▶ [WHAT YOU WILL DO]:
Every line with "computer" in it must be copied from the data.

(Saved data entries)
══════════════════════════════

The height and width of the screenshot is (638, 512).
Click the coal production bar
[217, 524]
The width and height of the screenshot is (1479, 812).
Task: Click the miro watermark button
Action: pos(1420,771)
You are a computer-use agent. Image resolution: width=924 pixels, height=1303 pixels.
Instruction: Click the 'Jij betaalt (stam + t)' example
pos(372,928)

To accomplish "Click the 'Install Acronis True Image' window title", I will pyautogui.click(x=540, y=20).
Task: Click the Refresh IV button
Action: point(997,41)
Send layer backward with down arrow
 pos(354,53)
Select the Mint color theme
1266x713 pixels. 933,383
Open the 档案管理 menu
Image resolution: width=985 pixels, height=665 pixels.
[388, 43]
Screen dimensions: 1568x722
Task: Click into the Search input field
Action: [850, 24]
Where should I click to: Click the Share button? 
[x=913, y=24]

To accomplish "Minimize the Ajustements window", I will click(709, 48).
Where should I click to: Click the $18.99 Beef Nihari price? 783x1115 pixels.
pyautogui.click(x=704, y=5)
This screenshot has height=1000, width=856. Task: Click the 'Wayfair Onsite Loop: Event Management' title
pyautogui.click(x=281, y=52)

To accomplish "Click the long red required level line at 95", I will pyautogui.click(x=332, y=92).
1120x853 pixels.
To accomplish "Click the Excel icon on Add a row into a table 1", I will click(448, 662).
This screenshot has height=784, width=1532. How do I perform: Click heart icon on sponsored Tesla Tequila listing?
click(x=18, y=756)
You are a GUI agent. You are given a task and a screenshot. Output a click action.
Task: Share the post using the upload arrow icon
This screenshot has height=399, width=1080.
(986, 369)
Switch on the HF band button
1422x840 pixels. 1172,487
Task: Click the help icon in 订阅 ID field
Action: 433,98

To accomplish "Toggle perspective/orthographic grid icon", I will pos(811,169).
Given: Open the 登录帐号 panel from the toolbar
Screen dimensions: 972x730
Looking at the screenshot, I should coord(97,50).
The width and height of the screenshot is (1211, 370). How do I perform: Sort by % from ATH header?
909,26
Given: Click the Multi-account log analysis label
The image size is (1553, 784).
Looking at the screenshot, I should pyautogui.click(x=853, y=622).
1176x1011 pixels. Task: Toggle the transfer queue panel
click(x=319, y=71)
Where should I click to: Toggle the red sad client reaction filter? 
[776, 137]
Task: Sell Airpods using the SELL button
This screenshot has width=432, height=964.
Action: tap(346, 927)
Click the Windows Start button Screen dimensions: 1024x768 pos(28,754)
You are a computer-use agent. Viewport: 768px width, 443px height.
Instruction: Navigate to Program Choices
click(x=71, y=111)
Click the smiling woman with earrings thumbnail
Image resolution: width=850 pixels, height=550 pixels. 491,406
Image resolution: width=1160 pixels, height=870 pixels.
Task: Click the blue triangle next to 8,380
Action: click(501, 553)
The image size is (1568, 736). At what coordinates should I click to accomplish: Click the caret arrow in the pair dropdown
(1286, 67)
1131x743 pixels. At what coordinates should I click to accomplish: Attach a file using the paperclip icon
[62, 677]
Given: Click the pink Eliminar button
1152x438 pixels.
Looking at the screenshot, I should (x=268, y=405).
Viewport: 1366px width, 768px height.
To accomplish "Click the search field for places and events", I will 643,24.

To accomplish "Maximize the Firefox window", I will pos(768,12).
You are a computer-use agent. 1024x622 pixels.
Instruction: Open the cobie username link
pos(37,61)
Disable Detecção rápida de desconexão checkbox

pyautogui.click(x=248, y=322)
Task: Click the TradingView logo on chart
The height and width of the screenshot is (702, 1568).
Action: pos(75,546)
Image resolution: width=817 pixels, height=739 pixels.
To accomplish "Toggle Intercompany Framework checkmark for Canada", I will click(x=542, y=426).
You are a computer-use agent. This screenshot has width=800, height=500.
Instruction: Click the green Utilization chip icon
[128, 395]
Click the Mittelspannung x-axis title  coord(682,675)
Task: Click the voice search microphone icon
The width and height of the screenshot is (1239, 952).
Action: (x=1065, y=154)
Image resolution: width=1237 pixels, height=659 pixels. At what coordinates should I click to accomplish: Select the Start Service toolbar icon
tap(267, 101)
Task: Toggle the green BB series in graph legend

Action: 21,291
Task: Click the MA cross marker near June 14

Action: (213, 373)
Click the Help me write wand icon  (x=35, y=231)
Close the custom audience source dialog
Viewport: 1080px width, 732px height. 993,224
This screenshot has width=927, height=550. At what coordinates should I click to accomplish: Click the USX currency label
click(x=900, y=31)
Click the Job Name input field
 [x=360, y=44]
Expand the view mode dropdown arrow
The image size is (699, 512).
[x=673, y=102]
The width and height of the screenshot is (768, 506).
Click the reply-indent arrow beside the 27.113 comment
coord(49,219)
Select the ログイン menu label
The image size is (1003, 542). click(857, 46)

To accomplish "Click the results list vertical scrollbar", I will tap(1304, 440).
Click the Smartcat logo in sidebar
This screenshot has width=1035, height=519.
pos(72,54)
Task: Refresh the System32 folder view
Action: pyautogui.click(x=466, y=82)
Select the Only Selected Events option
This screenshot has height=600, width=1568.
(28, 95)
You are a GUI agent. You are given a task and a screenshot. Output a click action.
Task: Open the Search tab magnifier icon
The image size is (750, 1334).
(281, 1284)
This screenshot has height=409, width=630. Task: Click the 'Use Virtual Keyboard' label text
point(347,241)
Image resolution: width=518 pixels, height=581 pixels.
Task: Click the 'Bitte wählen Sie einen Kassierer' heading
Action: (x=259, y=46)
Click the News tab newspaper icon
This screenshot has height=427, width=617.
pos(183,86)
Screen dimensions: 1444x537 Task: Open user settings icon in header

══════════════════════════════

▶ [SOLUTION TO THE PROBLEM]:
You are a computer-use agent. Image resolution: width=924 pixels, height=1303 pixels.
You are a computer-use agent. Viewport: 768px width, 443px height.
You are a computer-use agent. 1024x622 pixels.
You are a computer-use agent. This screenshot has width=800, height=500.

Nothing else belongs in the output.